#### Pixel coordinate grounding data:
:::::

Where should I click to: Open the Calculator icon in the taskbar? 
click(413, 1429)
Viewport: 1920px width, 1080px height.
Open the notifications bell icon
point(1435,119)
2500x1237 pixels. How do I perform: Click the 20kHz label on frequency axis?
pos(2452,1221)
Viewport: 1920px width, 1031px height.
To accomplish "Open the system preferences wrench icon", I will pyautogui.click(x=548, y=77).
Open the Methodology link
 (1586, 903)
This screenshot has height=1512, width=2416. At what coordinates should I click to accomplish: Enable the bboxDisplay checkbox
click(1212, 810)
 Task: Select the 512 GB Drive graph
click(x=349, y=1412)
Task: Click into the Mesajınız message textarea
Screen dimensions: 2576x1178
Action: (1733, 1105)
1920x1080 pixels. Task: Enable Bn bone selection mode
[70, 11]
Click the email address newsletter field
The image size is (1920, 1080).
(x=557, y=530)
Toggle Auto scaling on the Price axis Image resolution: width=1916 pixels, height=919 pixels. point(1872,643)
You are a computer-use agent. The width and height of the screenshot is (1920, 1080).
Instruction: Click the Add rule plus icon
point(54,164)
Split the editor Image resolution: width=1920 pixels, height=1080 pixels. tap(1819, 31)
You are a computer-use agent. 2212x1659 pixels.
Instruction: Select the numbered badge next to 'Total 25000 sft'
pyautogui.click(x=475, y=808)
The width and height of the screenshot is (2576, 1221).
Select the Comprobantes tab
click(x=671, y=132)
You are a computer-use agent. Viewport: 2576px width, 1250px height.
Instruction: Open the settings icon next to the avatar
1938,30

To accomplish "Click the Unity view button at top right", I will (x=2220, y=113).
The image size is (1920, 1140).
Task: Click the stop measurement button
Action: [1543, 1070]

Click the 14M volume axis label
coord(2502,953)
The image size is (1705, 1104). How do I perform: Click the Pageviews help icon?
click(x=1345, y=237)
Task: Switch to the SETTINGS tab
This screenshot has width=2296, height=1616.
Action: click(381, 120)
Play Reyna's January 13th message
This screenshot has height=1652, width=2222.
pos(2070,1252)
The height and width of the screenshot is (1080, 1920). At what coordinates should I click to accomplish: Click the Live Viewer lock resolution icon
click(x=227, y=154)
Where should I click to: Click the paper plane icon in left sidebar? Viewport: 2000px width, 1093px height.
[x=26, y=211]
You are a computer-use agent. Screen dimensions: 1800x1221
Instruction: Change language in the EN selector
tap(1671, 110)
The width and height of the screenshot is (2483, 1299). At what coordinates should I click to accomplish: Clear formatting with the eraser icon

:::::

#### Work task:
Every line from the first entry to the line containing "Toggle Auto scaling" should be transcribed exactly, and nothing beyond it.

#### Task output:
Where should I click to: Open the Calculator icon in the taskbar? 
click(413, 1429)
Viewport: 1920px width, 1080px height.
Open the notifications bell icon
point(1435,119)
2500x1237 pixels. How do I perform: Click the 20kHz label on frequency axis?
pos(2452,1221)
Viewport: 1920px width, 1031px height.
To accomplish "Open the system preferences wrench icon", I will pyautogui.click(x=548, y=77).
Open the Methodology link
 (1586, 903)
This screenshot has height=1512, width=2416. At what coordinates should I click to accomplish: Enable the bboxDisplay checkbox
click(1212, 810)
 Task: Select the 512 GB Drive graph
click(x=349, y=1412)
Task: Click into the Mesajınız message textarea
Screen dimensions: 2576x1178
Action: (1733, 1105)
1920x1080 pixels. Task: Enable Bn bone selection mode
[70, 11]
Click the email address newsletter field
The image size is (1920, 1080).
(x=557, y=530)
Toggle Auto scaling on the Price axis Image resolution: width=1916 pixels, height=919 pixels. point(1872,643)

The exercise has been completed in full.